Hastalığın adından da anlaşılacağı üzere, cam kemik hastalığının en yaygın olarak görülen belirtisi kolay kırılan kemiklerdir. Belirtiler hastalığı taşıyan bireylerin hayatının her döneminde ortaya çıkabilir. Bazı durumlarda, bebeklerde doğum öncesi ana rahminde bile kırıklar görülürken, bazı vakalarda ilerleyen yaşlara kadar hiçbir belirti gözlemlenmez.
Hastalığın belirtileri ve belirtilerin derecesi hastadan hastaya değişebilir. Hastalığın başlıca belirtileri ise şu şekildedir:
Kemik kırılmaları, Burun kanamaları, Hafif yaralanmalar sonrasında bile güçlükle durdurulan kanama, Morluklar, Bacaklarda çarpıklık, Nefes alma problemleri, Güçsüz ve sararmış dişler, Skolyoz (omurga eğriliği), Boy kısalığı, Yorgunluk, Sıcağa dayanamama, Göz akında mavilik ya da renk değişimi, Gevşek eklemler, Zayıf kaslar
Pek çok genetik hastalıkta olduğu gibi cam kemik hastalığının da kesin bir tedavisi yoktur. İlgili gende görülen mutasyondan kaynaklanan hastalığın derecesi ve şiddeti hastadan hastaya değişebilir. Genel olarak tedavide belirtileri ve oluşabilecek komplikasyonları kontrol altında tutmak ve en aza indirmek hedeflenir. Aynı zamanda, hastaların hayat kalitesinin düşmemesi için normal yaşamlarına devam etmeleri de sağlanmaya çalışılır.

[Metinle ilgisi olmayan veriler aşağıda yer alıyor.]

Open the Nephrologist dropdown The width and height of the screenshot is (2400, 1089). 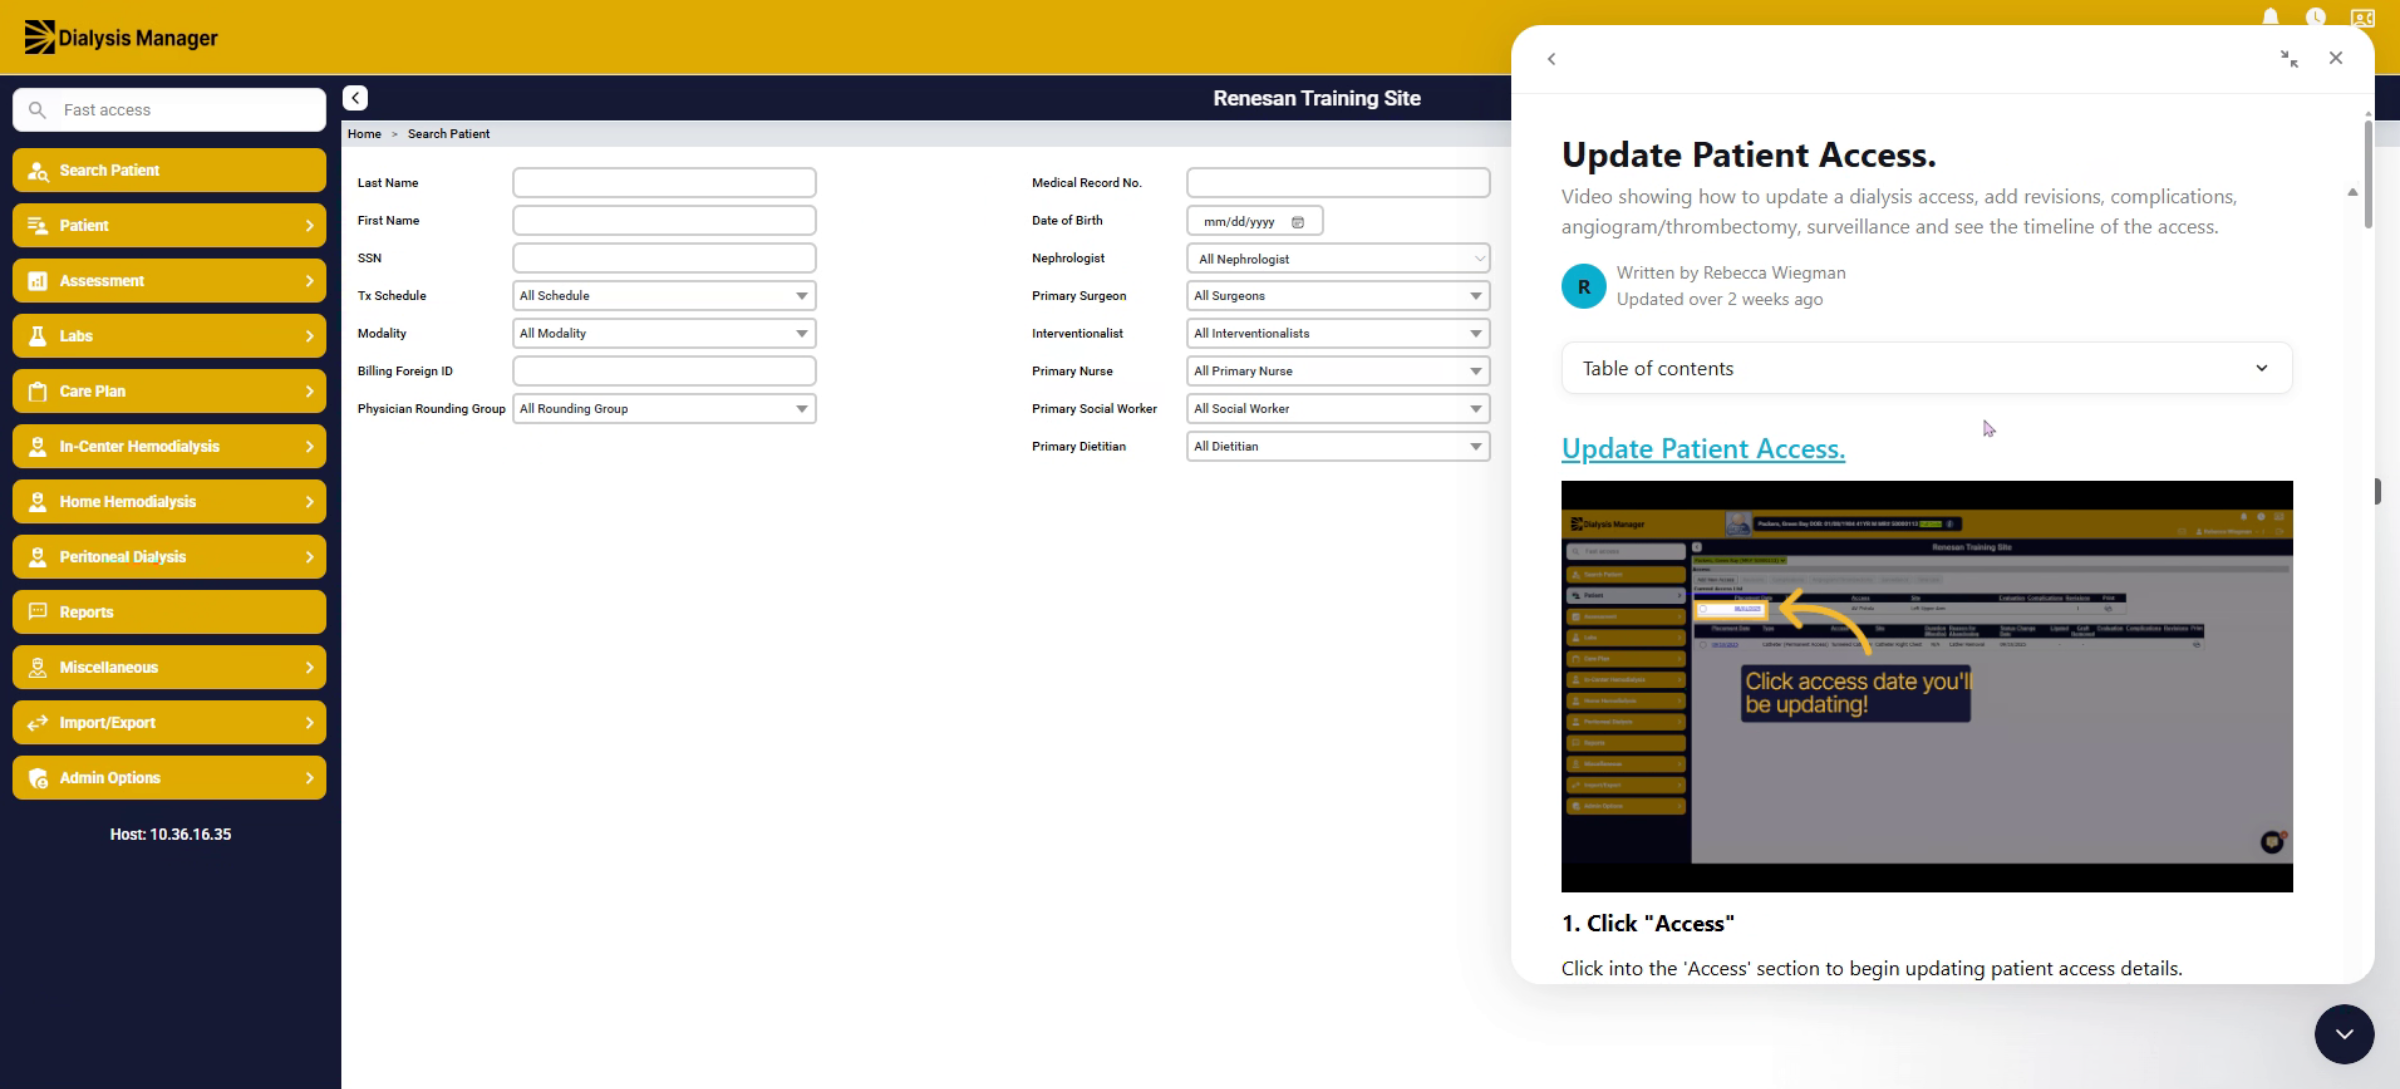coord(1337,259)
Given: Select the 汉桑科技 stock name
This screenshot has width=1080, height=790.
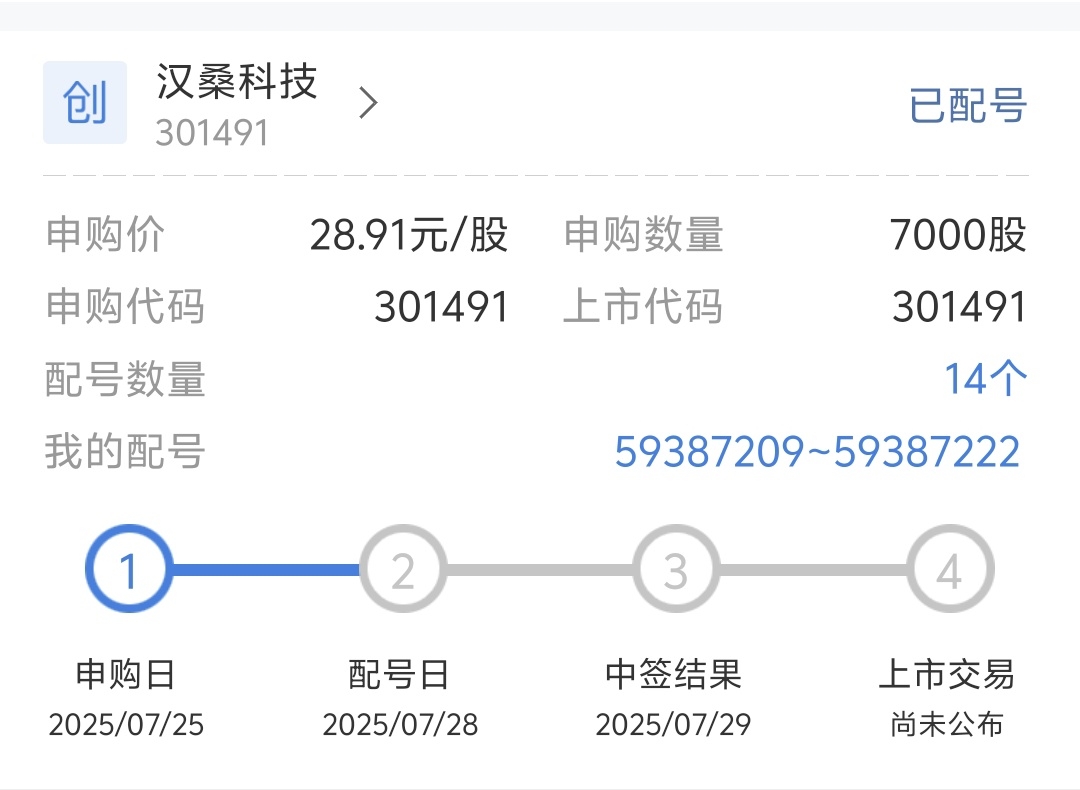Looking at the screenshot, I should [237, 82].
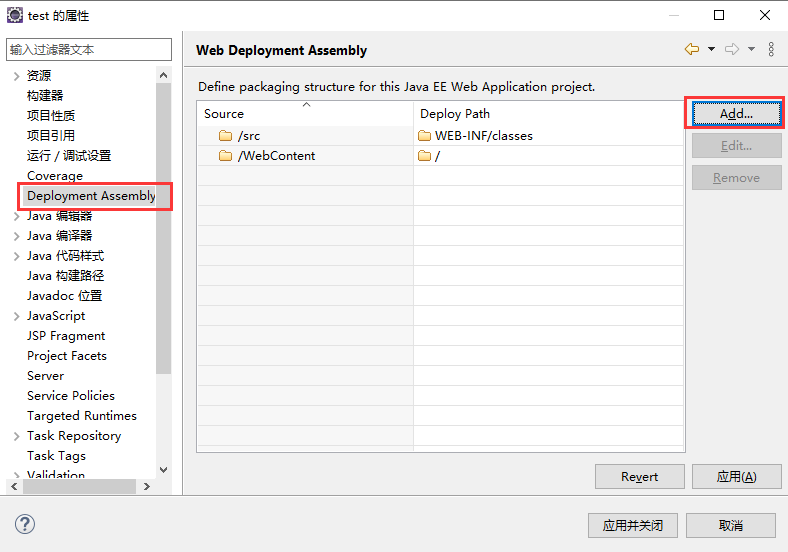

Tedavinin en önemli adımlarından biri de hastaların hayatları boyunca karşılaşacakları kemik kırıklarını en az düzeyde tutmak ve hareket kabiliyetini artırmaktır. Bu nedenle, hastaların düzenli olarak doktor kontrolüne gitmesi ve takip edilmesi büyük önem taşır. Hastalığın tedavisinde aşağıdaki yöntemler izlenebilir:
•Kırıkların oluşması halinde kırık tedavisi
•Hareket kabiliyetini artırma amaçlı fizik tedavi ve rehabilitasyon
•Kemiklerin güçlendirilmesi için ilaç tedavisi (bifosfonat)
•Oluşan deformasyonlar için cerrahi operasyon
•Kemiklere implant takılması
•Kemiklerin sabit durabilmesi için destekler
•Diş yapısındaki bozuklukların giderilmesi
Bu hastalığa sahip kişilerin kemiklere binen yükün artmaması için kilo almaması ve ideal kilolarını koruması da büyük önem taşır. Buna ek olarak, alkol ve kafein içeren yiyecek ve içeceklerden de uzak durulması gerekir. Ayrıca, hastaların D vitamini ve kalsiyum değerlerinin düzenli olarak kontrol edilmesi ve hastaların vitamin ve mineral açısından zengin bir beslenme planına uyması da oldukça önemlidir.